#### WHAT THE EXERCISE ASKS:
Rewrite the data below, swapping "Favorites" for "Bookmarks" and keeping everything else the same. Leave out the pictures.

* * * * * * * * *

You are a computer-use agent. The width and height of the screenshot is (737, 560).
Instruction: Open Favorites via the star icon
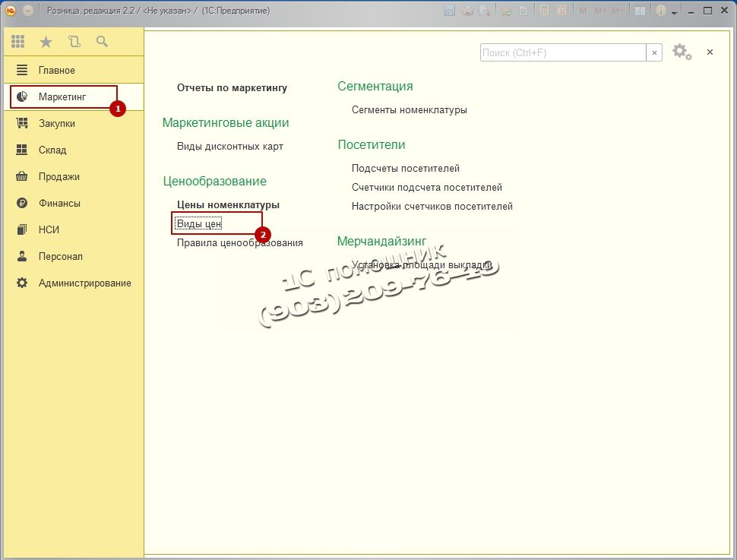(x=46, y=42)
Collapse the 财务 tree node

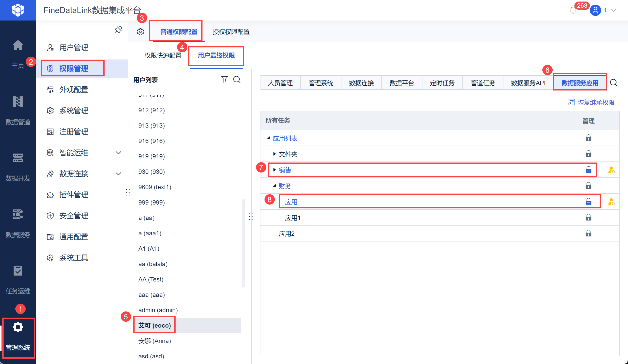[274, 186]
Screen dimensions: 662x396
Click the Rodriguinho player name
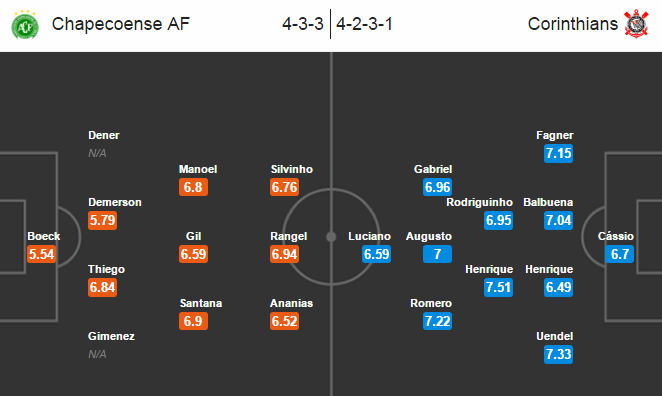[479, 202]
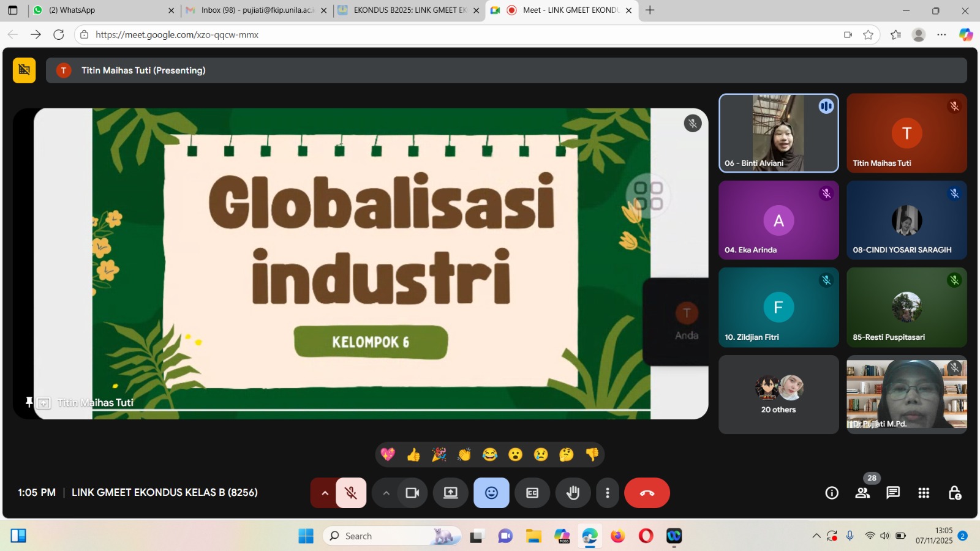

* * * * * * * * *

#### WRITTEN RESPONSE:
You are a computer-use agent. The width and height of the screenshot is (737, 560).
Instruction: Open Bookmarks via the star icon
(x=46, y=42)
Collapse the 财务 tree node

[274, 186]
Screen dimensions: 662x396
Click the Rodriguinho player name
[479, 202]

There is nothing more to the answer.